> **What is required**: The expected reply is all of the data, returned exactly.

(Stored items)
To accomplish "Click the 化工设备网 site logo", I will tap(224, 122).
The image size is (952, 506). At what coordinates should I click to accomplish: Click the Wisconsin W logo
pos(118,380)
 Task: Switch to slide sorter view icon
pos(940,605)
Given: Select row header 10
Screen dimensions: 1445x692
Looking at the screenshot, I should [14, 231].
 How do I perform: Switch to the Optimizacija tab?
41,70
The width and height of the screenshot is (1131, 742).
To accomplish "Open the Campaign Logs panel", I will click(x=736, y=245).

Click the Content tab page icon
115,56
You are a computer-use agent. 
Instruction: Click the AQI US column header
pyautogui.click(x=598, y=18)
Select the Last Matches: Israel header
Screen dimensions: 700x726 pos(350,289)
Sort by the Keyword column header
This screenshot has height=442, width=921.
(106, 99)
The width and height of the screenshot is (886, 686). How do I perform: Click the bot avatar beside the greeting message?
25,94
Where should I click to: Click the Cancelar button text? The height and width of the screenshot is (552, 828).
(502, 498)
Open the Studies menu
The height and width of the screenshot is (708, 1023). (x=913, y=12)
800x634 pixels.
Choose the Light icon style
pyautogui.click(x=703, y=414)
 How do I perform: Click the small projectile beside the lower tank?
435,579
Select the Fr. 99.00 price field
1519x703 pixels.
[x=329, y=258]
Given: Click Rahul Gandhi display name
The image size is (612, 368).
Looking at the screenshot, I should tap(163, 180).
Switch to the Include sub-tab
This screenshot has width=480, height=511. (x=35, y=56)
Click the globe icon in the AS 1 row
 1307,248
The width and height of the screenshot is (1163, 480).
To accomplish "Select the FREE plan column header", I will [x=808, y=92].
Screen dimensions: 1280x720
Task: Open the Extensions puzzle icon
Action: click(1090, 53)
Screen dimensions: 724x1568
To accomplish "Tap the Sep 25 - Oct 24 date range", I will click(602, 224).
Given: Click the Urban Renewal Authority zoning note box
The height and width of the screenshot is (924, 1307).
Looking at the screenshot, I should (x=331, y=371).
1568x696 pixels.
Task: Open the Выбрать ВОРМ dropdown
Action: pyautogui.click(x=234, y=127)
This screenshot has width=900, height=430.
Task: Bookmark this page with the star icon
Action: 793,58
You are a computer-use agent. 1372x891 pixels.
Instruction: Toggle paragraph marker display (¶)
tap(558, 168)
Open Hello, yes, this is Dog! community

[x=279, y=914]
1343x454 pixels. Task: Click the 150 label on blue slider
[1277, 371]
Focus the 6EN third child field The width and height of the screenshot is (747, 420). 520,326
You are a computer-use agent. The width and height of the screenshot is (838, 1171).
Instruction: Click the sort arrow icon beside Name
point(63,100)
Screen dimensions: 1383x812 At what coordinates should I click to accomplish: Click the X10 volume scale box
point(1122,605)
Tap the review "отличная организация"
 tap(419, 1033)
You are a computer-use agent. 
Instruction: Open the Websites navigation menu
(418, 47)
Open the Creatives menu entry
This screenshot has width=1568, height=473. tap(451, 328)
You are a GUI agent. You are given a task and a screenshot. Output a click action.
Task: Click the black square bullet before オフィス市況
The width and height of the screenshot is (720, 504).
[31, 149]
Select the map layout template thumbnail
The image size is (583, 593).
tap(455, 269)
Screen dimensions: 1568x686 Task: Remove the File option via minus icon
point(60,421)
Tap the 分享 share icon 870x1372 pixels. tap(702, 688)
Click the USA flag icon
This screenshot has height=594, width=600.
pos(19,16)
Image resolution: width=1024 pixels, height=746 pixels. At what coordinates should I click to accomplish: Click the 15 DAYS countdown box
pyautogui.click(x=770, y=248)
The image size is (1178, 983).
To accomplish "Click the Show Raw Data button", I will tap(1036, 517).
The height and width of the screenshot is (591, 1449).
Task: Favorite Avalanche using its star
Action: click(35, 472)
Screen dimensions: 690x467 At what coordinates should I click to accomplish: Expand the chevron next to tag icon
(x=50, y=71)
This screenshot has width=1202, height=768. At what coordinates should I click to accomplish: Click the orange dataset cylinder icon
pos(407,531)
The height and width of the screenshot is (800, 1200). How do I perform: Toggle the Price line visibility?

> **Worked solution**:
To accomplish "Click the 化工设备网 site logo", I will tap(224, 122).
The image size is (952, 506). At what coordinates should I click to accomplish: Click the Wisconsin W logo
pos(118,380)
 Task: Switch to slide sorter view icon
pos(940,605)
Given: Select row header 10
Screen dimensions: 1445x692
Looking at the screenshot, I should [14, 231].
 How do I perform: Switch to the Optimizacija tab?
41,70
The width and height of the screenshot is (1131, 742).
To accomplish "Open the Campaign Logs panel", I will click(x=736, y=245).

Click the Content tab page icon
115,56
You are a computer-use agent. 
Instruction: Click the AQI US column header
pyautogui.click(x=598, y=18)
Select the Last Matches: Israel header
Screen dimensions: 700x726 pos(350,289)
Sort by the Keyword column header
This screenshot has height=442, width=921.
(106, 99)
The width and height of the screenshot is (886, 686). How do I perform: Click the bot avatar beside the greeting message?
25,94
Where should I click to: Click the Cancelar button text? The height and width of the screenshot is (552, 828).
(502, 498)
Open the Studies menu
The height and width of the screenshot is (708, 1023). (x=913, y=12)
800x634 pixels.
Choose the Light icon style
pyautogui.click(x=703, y=414)
 How do I perform: Click the small projectile beside the lower tank?
435,579
Select the Fr. 99.00 price field
1519x703 pixels.
[x=329, y=258]
Given: Click Rahul Gandhi display name
The image size is (612, 368).
Looking at the screenshot, I should tap(163, 180).
Switch to the Include sub-tab
This screenshot has width=480, height=511. (x=35, y=56)
Click the globe icon in the AS 1 row
 1307,248
The width and height of the screenshot is (1163, 480).
To accomplish "Select the FREE plan column header", I will [x=808, y=92].
Screen dimensions: 1280x720
Task: Open the Extensions puzzle icon
Action: click(1090, 53)
Screen dimensions: 724x1568
To accomplish "Tap the Sep 25 - Oct 24 date range", I will click(602, 224).
Given: Click the Urban Renewal Authority zoning note box
The height and width of the screenshot is (924, 1307).
Looking at the screenshot, I should (x=331, y=371).
1568x696 pixels.
Task: Open the Выбрать ВОРМ dropdown
Action: pyautogui.click(x=234, y=127)
This screenshot has width=900, height=430.
Task: Bookmark this page with the star icon
Action: 793,58
You are a computer-use agent. 1372x891 pixels.
Instruction: Toggle paragraph marker display (¶)
tap(558, 168)
Open Hello, yes, this is Dog! community

[x=279, y=914]
1343x454 pixels. Task: Click the 150 label on blue slider
[1277, 371]
Focus the 6EN third child field The width and height of the screenshot is (747, 420). 520,326
You are a computer-use agent. The width and height of the screenshot is (838, 1171).
Instruction: Click the sort arrow icon beside Name
point(63,100)
Screen dimensions: 1383x812 At what coordinates should I click to accomplish: Click the X10 volume scale box
point(1122,605)
Tap the review "отличная организация"
 tap(419, 1033)
You are a computer-use agent. 
Instruction: Open the Websites navigation menu
(418, 47)
Open the Creatives menu entry
This screenshot has width=1568, height=473. tap(451, 328)
You are a GUI agent. You are given a task and a screenshot. Output a click action.
Task: Click the black square bullet before オフィス市況
The width and height of the screenshot is (720, 504).
[31, 149]
Select the map layout template thumbnail
The image size is (583, 593).
tap(455, 269)
Screen dimensions: 1568x686 Task: Remove the File option via minus icon
point(60,421)
Tap the 分享 share icon 870x1372 pixels. tap(702, 688)
Click the USA flag icon
This screenshot has height=594, width=600.
pos(19,16)
Image resolution: width=1024 pixels, height=746 pixels. At what coordinates should I click to accomplish: Click the 15 DAYS countdown box
pyautogui.click(x=770, y=248)
The image size is (1178, 983).
To accomplish "Click the Show Raw Data button", I will tap(1036, 517).
The height and width of the screenshot is (591, 1449).
Task: Favorite Avalanche using its star
Action: click(35, 472)
Screen dimensions: 690x467 At what coordinates should I click to accomplish: Expand the chevron next to tag icon
(x=50, y=71)
This screenshot has width=1202, height=768. At what coordinates should I click to accomplish: Click the orange dataset cylinder icon
pos(407,531)
The height and width of the screenshot is (800, 1200). How do I perform: Toggle the Price line visibility?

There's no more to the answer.